Topband: ARRL160CW frm EU center

Dr. Wolf Ostwald df2py at t-online.de
Tue Dec 6 01:31:16 EST 2016


hi reflectees !
This contest is history by now and it was hard work from the interior of EU.
The first nite cndx were better, but US stns suffered from heavy traffic 
QRM most times. They surely had a better receiving situation on the 
second nite.
Conditions were poor at the best, long QSB phases made stateside signals 
disappear for durations as long as 30 minutes, then the band recovered.
I was not able to find a substrate for that on solarham or NOAA pages. 
It should have been much better. Surely things are hidden which we still 
dont know of.
To me it looked like there was a lot less activity on the east coast 
from potent stations, the sheer mass was less than in years before.

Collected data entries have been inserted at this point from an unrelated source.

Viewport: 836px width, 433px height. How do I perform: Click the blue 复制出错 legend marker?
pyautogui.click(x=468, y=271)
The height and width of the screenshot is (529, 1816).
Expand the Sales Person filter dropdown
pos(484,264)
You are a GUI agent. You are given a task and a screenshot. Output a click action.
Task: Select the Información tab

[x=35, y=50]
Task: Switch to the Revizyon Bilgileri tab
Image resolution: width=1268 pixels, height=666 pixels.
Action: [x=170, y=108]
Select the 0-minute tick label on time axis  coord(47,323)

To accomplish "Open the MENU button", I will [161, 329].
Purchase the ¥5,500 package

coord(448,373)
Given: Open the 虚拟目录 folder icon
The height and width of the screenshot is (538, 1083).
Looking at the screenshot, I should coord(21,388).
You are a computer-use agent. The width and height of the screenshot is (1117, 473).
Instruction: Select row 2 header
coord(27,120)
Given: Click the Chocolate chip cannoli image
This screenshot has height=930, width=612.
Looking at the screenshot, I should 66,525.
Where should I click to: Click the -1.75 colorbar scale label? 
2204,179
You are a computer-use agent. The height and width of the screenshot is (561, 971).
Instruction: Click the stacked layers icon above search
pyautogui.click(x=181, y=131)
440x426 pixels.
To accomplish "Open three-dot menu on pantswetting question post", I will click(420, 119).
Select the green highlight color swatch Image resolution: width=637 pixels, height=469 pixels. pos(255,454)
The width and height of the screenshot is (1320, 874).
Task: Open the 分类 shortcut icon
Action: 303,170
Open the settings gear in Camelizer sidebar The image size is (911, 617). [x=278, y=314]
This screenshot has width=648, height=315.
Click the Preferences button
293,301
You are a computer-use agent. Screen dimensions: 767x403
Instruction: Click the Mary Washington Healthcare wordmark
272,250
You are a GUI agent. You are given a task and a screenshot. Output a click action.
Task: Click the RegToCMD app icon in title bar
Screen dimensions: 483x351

Some stations were heard and then vanished to never show up again. 
Summarizing i can say that all of the 80 qsos i got were hard work. 
Harder than in the years b4 for sure.
To fight the uncertainty of topband prop is part of the fun, and to me 
this contest is more of a propagation and physics experiment than a 
contest, at least from the EU mainland center.
I observed that EU stations on the coast and in the south surely had an 
advantage, they worked stations i could not read at all. But this is a 
long known.
Now we do have another 11 months to get our swords sharpened again to do 
some cutting through the auroral belt.